==== Data ====

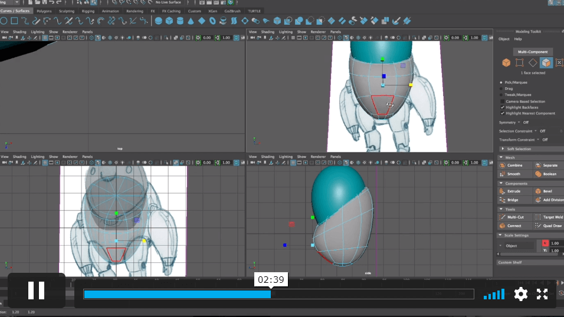Uncheck Highlight Backfaces option
Viewport: 564px width, 317px height.
point(502,107)
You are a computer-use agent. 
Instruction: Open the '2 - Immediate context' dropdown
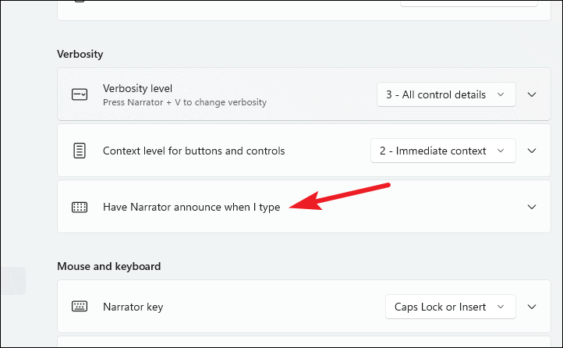point(443,151)
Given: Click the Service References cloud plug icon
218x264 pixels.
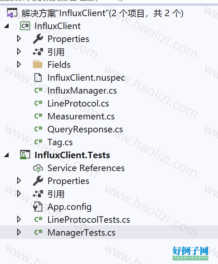Looking at the screenshot, I should tap(38, 168).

====

| Work to be completed |
Only the lines from the one with "Instruction: Open the" through the final line of the entries above should be transcribed, exactly and without pictures.

| Exercise output |
Instruction: Open the '2 - Immediate context' dropdown
point(443,151)
Given: Click the Service References cloud plug icon
218x264 pixels.
Looking at the screenshot, I should tap(38, 168).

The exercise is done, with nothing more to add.